Control Systems Ch 1 Flashcards
Control Systems Introduction:
Terms/Concepts in this Chapter
- Control Systems
- Types of Signals
- Control System Classifications
- Open Loop System
- Closed Loop System
Definition:
System
An arrangement of physical components,
which act together as a unit to achieve a certain objective
Definition:
Excitation
The input stimulus, or signal, to a control system
Definition:
Response
The signal produced by a Control System.
The output of the control system.
Definition:
Disturbance
Any signal that adversely affects the output of a system.
A good example is noise in the excitation signal.
Important Classifications
of Control Systems
- Time Varying and Time Invariant Systems
- Linear Systems and Non-Linear Systems
- Continuous Time and Discrete Time Systems
- Open and Closed Loop Systems
Time Invariant Control Systems
Those control systems in which the system parameters are independent of time.
The system behavior does not change with time.
Time Varying Control Systems
Systems whose parameters are functions of time.
The behavior depends not only on the input, but the time at which input is applied.
Considerabley more complex in design than Time Invariant Control Systems.
Linear System
A Linear System
is one that obeys the Superposition Property.
Adding and scaling the inputs results in the same output as adding and scaling the original output in the same way.
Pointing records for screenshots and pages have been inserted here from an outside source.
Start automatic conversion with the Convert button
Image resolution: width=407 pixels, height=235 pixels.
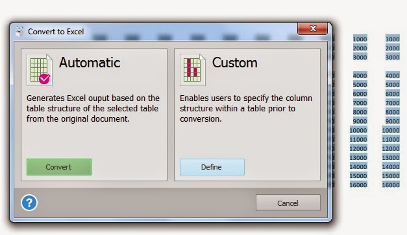59,167
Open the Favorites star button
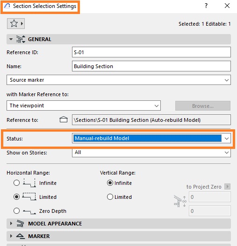The width and height of the screenshot is (237, 246). pyautogui.click(x=16, y=24)
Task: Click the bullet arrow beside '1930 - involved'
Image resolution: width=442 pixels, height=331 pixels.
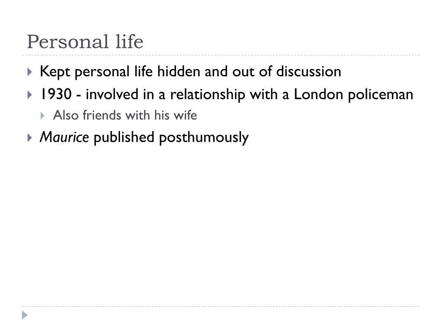Action: tap(30, 95)
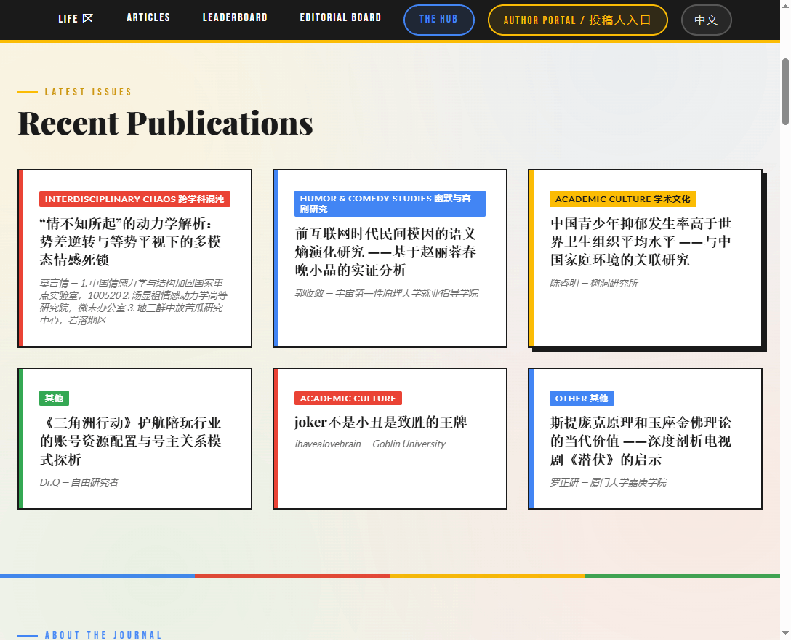This screenshot has height=640, width=791.
Task: Open the LIFE 区 navigation item
Action: click(x=76, y=18)
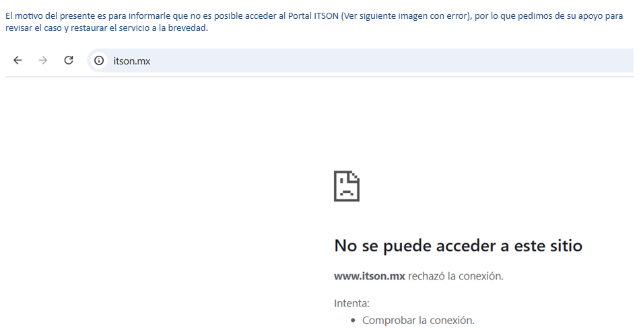Click the bold www.itson.mx text

(x=370, y=276)
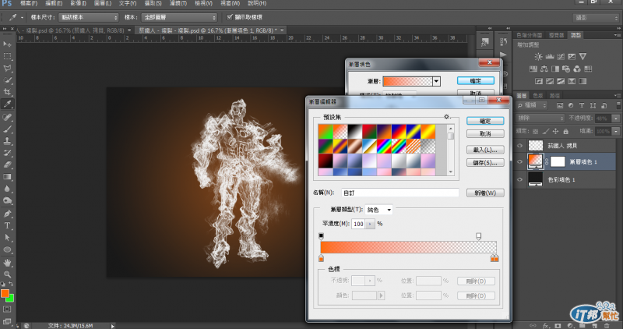The image size is (623, 329).
Task: Click the gear icon above the gradient presets
Action: tap(447, 117)
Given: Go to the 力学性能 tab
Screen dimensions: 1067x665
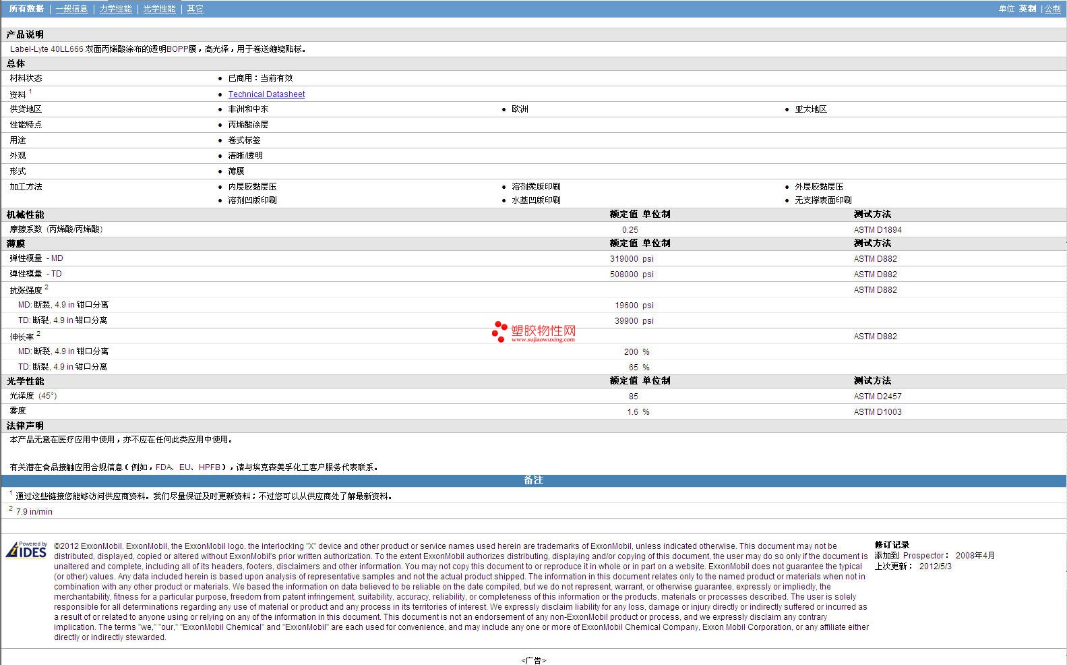Looking at the screenshot, I should (115, 9).
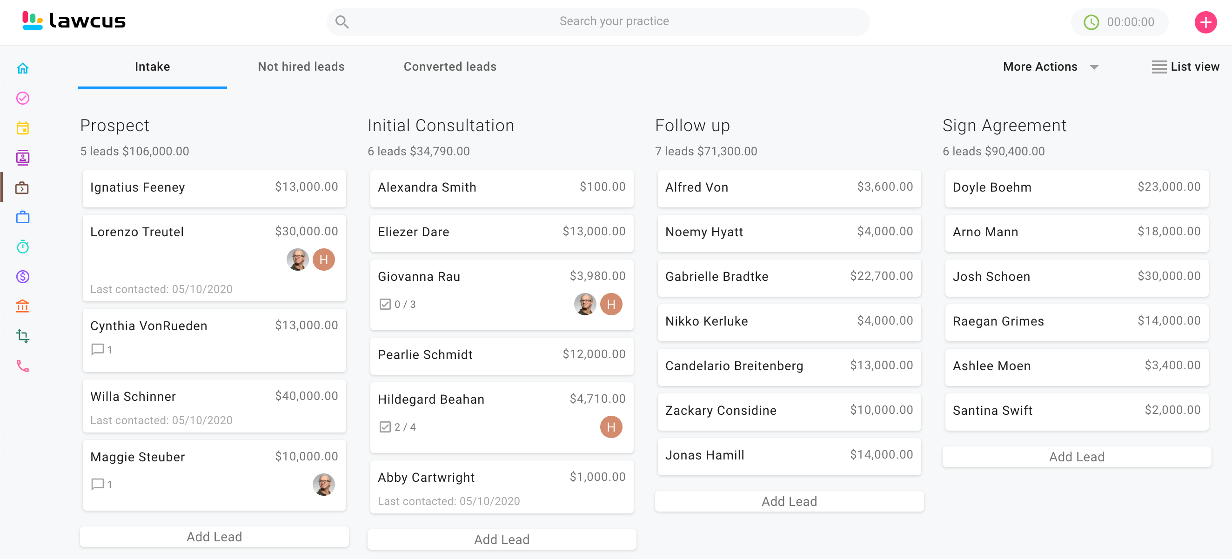
Task: Click the Search your practice field
Action: pyautogui.click(x=614, y=22)
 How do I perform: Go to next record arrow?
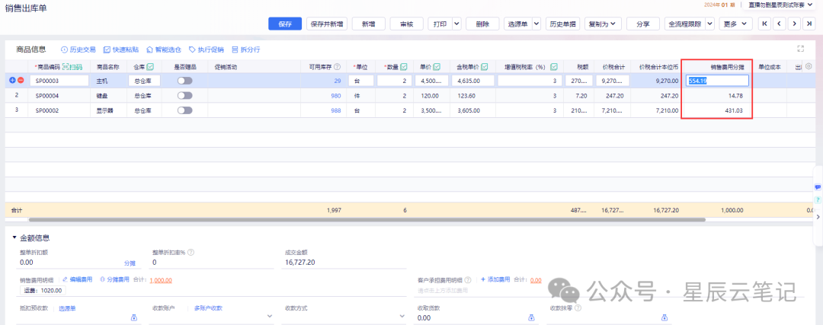tap(794, 24)
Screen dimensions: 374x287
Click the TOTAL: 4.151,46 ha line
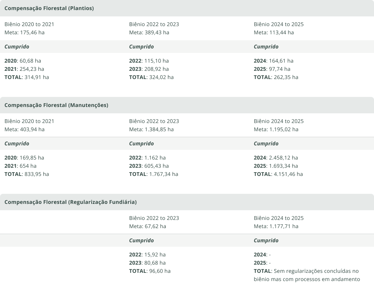tap(278, 174)
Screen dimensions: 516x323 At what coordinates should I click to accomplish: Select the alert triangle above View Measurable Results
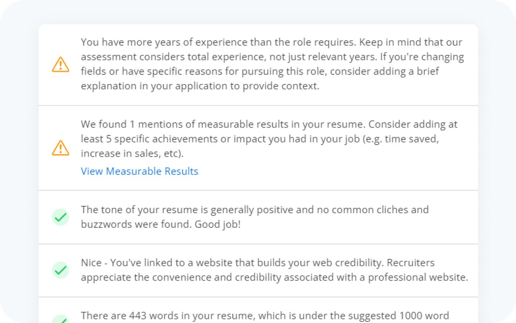point(60,148)
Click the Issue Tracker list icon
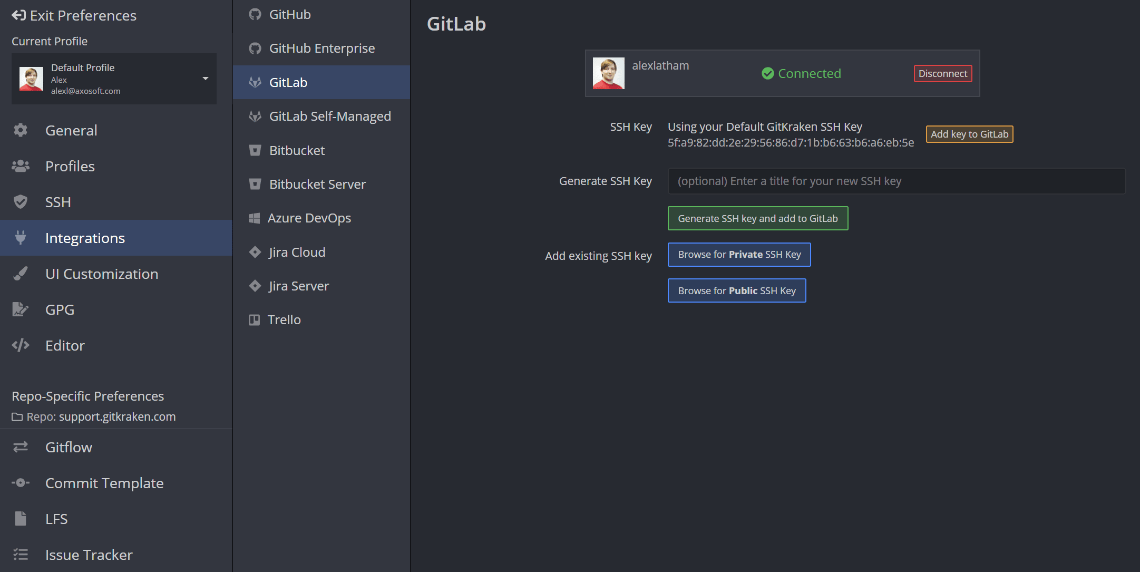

a x1(t) + b x2(t) → a y1(t) + b y2(t)
Basic System Properties
Superposition Property:
A combination of two system properties:
- Additivity Property
- Homogeneity or Scaling Property
System Properties:
Additivity Property
A system is said to be Additive
if the response of a system
when 2 or more inputs are applied together
is equal to
the sum of responses when the signals are applied individually.
if x1(t) → y1(t) and x2(t) → y2(t),
Then the system is additive if, x1(t) + x2(t) → y1(t) + y2(t)
System Properties:
Homogeneity or Scaling Property
A system is said to obey the Homogeneity Property
if the response of a system to a scaled input
is the same as the scaled response to the unscaled input.
if x(t) → y(t),
then the system obeys homogeneity if
a x(t) → a y(t), where a is constant.
System Properties:
Superposition Property
A system is said to obey the Superposition Property if it obeys both the Additivity and Homogeneity Properties.
if x(t) → y(t),
then the system obeys the Superposition Property if
a x1(t) + b x2(t) → a y1(t) + b y2(t)
where a and b are constants.
Why is it reasonable to model non-linear real world systems as
Linear Time Invariant(LTI) Systems?
- Most practical systems are non-linear to a certain extent
- Analyzing and finding solutions to non-linear time variant systems is extremely difficult and time-consuming
- When the non-linearity is negligible and does not affect the system response badly, the system can be treated as linear
- This makes the math a lot easier
- The advantages of the approximation far outweigh the disadvantages in almost all cases.
Continuous Time
vs
Discrete Time
Functions and Systems
Functions:
Continuous Time Functions are defined for every instant of time.
Discrete Time Functions are only defined for certain instants of time, such as every minute or hour.
Systems:
In a Continuous Time System, all the system variables are continuous time functions.
In a Discrete Time System, at least one of the system variables is a discrete function.